The Christian Science Monitor has a short but interesting article about water scarcity and conflict worth checking out.
Changes in climate, especially warmer temperatures globally, raise the specter of water shortages, truly one of the most fearsome potential challenges in the decades ahead.
Moises Velasquez-Manoff, the article’s author, observes that there is only one incident in recorded history of violent conflict between nations over the issue of water scarcity.
Generally problems between sovereign nation’s arising over citizens of a particular country not having enough water are resolved through treaties and trade agreements. But within countries, fighting over water — life’s most precious resource — is certainly not unheard of.
The Darfur conflict, perhaps the contemporary era’s most famously ugly quagmire, is tremendously fueled by water shortage issues.
But fighting over water isn’t strictly a climate change problem.

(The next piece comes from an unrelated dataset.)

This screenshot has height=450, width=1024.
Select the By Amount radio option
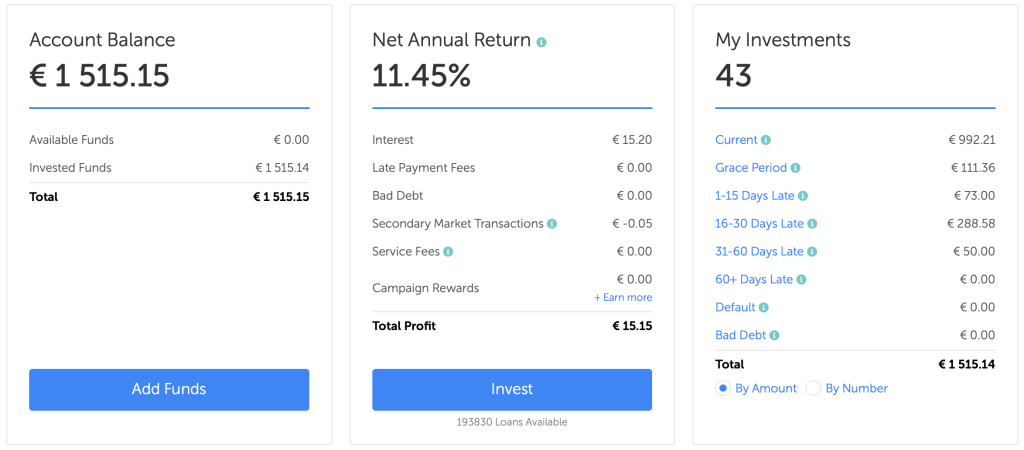pyautogui.click(x=723, y=388)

Villages that do not have direct access to clean water sources are well-acquainted with the kind of conflict that this kind of lack inspires. And it need not be physically violent in order to be stressful and tiresome.
Petrona Hernandez Urban, a young Honduran woman whose village recently built a clean water system with HOPE International Development Agency, says, “How nice to have clean water in the house and to be with my children! No more suffering, tiredness, and conflict between us women in the community to get water in the wells that don’t have sufficient water.”
Peace through development is something that we talk about often. Peace begins, of course, at the level of the household, the village, the community. There are already wars over insufficient water. Whether the future brings about conflicts on a larger scale over this issue is unknown. But we can surely work for peace for women like Petrona, and we can do this today.